Several structural components are involved in spore discharge in W. americana, such as the ascus, the operculum, the suboperculum. The spore-bearing cells, the asci, are 330–400 μm long by 16–20 μm wide. The ascus has a thickened apical ring that is capped by a hinged operculum, a lid that is opened when spores are to be released from the ascus. The presence of the apical ring beneath the operculum and the slanted opening that results is a condition known as "suboperculate", and is shared with Cookeina tricholoma and Phillipsia domingensis, also in the family Sarcoscyphaceae.

The spores are scaphoid (boat-shaped), and have dimensions of 35–38 by 12–14 μm. They are marked with prominent longitudinal grooves, and when mature, are apiculate (ending abruptly in a short point). The spores typically contain several oil droplets. The paraphyses (sterile cells interspersed among the asci) are 8–9 μm long and have internal partitions called septa. The structure of the septa has been investigated using transmission electron microscopy, which has revealed that W. americana has a single pore plugged by a "fan-shaped matrix"—an electron-dense region with a torus-shaped ring of translucent tissue wrapped around it.
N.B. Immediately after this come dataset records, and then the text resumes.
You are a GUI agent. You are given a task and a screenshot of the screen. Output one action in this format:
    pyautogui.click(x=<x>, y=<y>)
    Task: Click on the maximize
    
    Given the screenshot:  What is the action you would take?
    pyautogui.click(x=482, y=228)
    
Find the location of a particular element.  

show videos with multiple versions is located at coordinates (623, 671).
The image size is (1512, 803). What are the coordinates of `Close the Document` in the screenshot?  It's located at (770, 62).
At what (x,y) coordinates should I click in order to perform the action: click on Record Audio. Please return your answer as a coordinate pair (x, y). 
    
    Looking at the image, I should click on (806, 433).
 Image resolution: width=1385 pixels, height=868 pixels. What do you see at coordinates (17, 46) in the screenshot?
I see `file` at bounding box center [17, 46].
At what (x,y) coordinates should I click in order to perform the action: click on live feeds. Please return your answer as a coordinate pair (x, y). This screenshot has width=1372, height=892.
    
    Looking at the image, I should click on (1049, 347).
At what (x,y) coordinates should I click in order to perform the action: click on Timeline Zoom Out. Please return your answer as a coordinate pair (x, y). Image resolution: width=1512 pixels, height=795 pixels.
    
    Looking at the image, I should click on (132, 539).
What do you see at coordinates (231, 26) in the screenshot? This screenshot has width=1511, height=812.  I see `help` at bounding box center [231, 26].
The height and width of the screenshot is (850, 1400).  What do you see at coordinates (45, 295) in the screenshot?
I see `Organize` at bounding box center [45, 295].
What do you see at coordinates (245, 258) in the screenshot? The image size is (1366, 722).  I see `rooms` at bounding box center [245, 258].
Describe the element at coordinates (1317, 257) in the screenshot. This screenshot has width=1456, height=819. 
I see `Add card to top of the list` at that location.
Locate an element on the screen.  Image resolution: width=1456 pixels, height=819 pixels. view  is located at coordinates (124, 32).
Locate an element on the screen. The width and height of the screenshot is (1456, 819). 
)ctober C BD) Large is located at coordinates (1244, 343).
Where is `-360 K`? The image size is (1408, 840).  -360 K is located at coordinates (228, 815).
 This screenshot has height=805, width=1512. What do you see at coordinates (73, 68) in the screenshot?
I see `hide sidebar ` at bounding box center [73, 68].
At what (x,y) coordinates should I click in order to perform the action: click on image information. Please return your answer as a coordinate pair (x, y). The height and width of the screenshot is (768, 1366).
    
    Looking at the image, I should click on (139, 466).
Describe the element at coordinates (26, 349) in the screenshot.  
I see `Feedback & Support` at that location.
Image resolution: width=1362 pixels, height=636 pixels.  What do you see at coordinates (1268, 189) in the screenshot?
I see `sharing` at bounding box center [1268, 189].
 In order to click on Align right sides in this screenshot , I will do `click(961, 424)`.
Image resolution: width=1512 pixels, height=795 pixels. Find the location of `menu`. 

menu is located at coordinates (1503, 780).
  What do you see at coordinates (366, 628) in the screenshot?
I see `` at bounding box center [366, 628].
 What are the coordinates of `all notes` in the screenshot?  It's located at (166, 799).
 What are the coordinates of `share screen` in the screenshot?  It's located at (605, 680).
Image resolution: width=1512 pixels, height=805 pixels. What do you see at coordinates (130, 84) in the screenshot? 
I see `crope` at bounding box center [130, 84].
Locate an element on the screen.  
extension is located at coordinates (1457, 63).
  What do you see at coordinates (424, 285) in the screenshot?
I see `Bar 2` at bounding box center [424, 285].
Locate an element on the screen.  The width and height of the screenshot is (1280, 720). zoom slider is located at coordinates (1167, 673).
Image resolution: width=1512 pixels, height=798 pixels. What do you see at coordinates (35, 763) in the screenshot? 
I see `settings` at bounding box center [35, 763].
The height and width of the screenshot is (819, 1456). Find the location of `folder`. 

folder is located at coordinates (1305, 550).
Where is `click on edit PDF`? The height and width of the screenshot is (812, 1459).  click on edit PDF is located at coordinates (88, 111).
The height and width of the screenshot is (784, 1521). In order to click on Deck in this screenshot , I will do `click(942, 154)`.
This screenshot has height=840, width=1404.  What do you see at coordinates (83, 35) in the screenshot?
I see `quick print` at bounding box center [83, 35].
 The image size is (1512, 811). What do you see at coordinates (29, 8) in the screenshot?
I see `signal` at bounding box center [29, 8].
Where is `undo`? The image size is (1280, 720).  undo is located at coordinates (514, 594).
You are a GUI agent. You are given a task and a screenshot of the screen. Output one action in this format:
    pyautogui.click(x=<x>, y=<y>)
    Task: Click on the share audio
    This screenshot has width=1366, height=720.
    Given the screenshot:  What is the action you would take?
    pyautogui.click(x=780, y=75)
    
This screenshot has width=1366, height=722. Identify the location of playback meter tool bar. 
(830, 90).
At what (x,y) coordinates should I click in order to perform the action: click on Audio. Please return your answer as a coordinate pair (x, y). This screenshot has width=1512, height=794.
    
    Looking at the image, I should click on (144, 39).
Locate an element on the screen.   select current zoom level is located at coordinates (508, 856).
The pore plug resembles those found in the Sarcoscyphaceae species Sarcoscypha occidentalis and Phillipsia domingensis.

===Similar species===
The closely related Wynnea sparassoides, known in the vernacular as the "stalked cauliflower fungus", has a fruit body resembling a yellow-brown cauliflower atop a long brown stem. In comparison to W. americana, W. gigantea has apothecia that are smaller, more rounded at the tips, more numerous in a single specimen, and paler in color. Donald H. Pfister, in his 1979 monograph on the genus Wynnea, suggests that the pustulate appearance of the outer surface clearly distinguishes W. americana from the other species in the genus.

It also may resemble the purplish-brown and relatively stout Otidea smithii, as well as Mitodis lingua, the inside of which is darker than the outside; neither of these are connected to dense below-ground tissue.

==Distribution and habitat==

In North America, W. americana has been collected from several locations, including Tennessee, New York, West Virginia, North Carolina, Ohio, and Pennsylvania. It has also been collected in Mexico, Costa Rica, India, and Japan.

The fruit bodies grow solitarily or in clusters on the ground in deciduous forests, and prefer moist, organic soils. In both Asia and North America, fruit bodies are most often produced during August and September. The single Central American collection, from Costa Rica, was made in early November.